The effects of rain-on-snow events go beyond those on reindeer and herding communities and vary by region. Other animals, such as musk oxen and caribou, also suffer, and large die-off events can trigger cascading impacts in the ecosystem. Rain-on-snow events can also trigger slush avalanches, create transportation issues, and cause permafrost to thaw, releasing greenhouse gasses into the atmosphere.  

Scientists studying rain-on-snow events hope to provide better predictions so that Indigenous Arctic reindeer herders can avoid large losses of animals. Photo by Roma Serotetto.

“No one community is alike in that they have very unique topography that they travel across, certain places that they go, and that can all play out differently in terms of how conditions change,” says Matthew Druckenmiller, an NSIDC researcher on the team who works in coastal Alaska. 

Bridging knowledge 

Detection and prediction of rain-on-snow events is imperfect, and studying them requires bridging scientific research methods with Indigenous knowledge. 

Satellite imagery and remote sensing each have limitations, but on-the-ground observations from the past and present can fill in gaps. Some of the technology only dates back to around 1979, according to Forbes, but stories of these events have been passed down in communities through oral tradition dating back more than 100 years. “It’s a much richer palette than we would have just fiddling with our various remote sensing tools,” Forbes says. 

Time and access are important factors in building trust between researchers and local communities to create knowledge exchange, but global events have posed significant barriers. At the outset of the project, the pandemic stalled travel to many regions of the study. Then, Russian invasion of Ukraine put a pause on the portion of the study in the Yamal Peninsula for the foreseeable future. 

“The pandemic was an opportunity for a lot of us to pause and reflect on how we are approaching our research,” says Druckenmiller. “Now, we’re trying to regain some of that initial momentum, initial connections,” he says. 

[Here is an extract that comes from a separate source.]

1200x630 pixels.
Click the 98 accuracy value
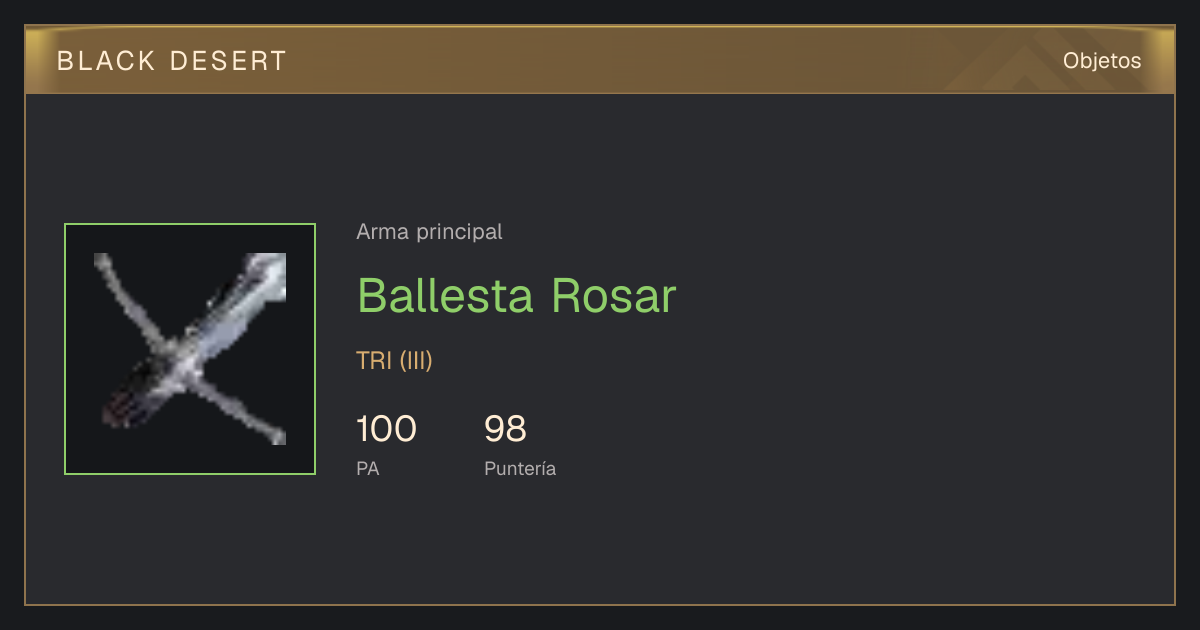click(x=505, y=429)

In May, herders and hunters from different regions will come together in Anchorage, Alaska, as part of the project to “interact directly without the filter of a science-based discussion,” Forbes says. It marks an important milestone in the project as the first cross-border workshop. 

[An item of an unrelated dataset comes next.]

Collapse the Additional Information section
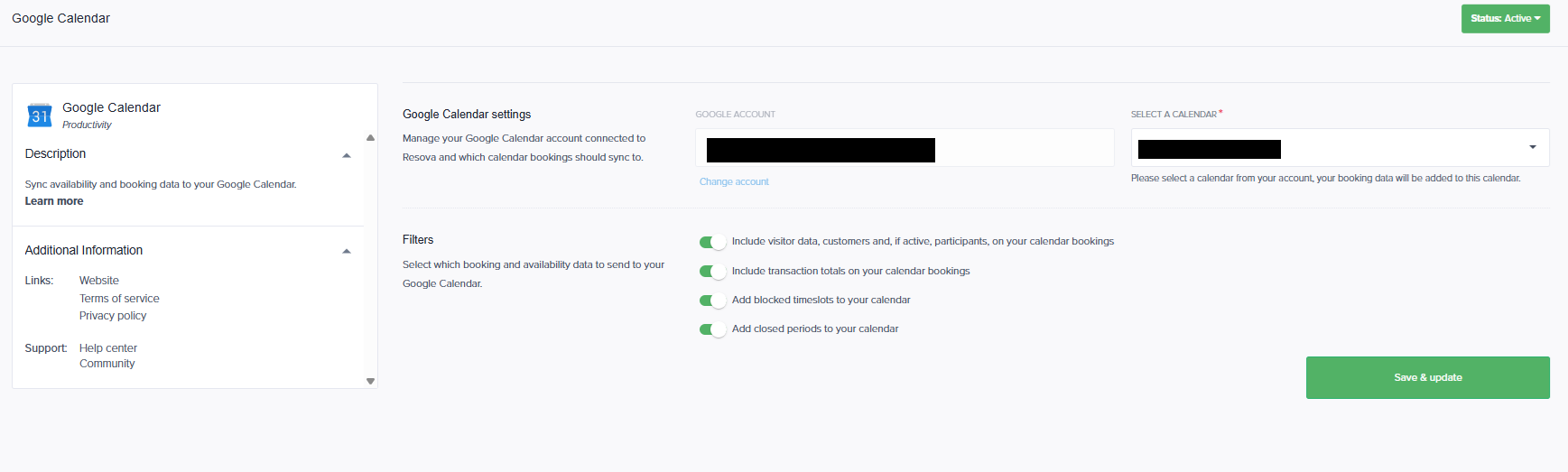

“We’re going to be in a new type of Arctic, so the more ways of knowing that can be shared and the ways of thinking, ‘What can you do?’ — scientists shouldn’t be sharing those experiences among ourselves,” Forbes says. “We need to let the conversations happen on their own, by the actual practitioners.” 

Looking ahead

Better understanding of rain-on-snow events can lead to better prediction and the ability to mitigate some of the community impacts.

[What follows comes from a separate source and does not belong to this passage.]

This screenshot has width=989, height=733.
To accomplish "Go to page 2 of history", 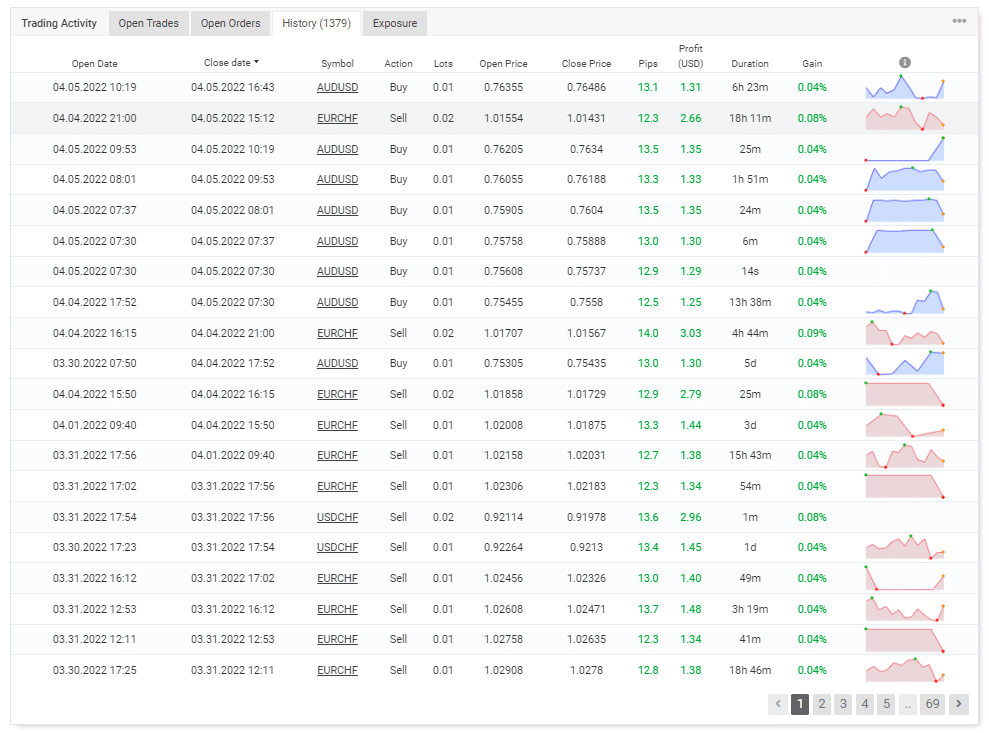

“Weather forecasting in the Arctic is hard,” Serreze says. “It’s a hard region to deal with. But if you can improve that forecasting, if you can tell someone five days out, ‘We’re probably going to have a big-rain-on snow event,’ that allows some time for preparation.” 

Depending on the size of an event, prediction can allow time for herders to move animals or to bring in supplemental feeding or portable slaughterhouses.

“In an ideal world, if you had a prediction that there’s going to be an event, you can get the slaughterhouses moved up to the herds at risk and then they could be humanely slaughtered and not starve,” Forbes says. “The meat would be saved and the herders would not lose their livelihood and their herd, and they would still remain economically viable.”

Druckenmiller says that while this iteration of the project may not have the time to create and implement types of widespread, on-the-ground systems that are the “gold standard,” he believes it will set the foundation for future projects by building relationships and developing a model for education and knowledge exchange. 

“I think what we can create is a community,” he says, “a practice of sharing what [Indigenous herders] need, what they see, and trying to develop clear communication about what a rainy Arctic means for Arctic peoples, and to do that in a way that sets the foundation for more equitably applied research in the future.”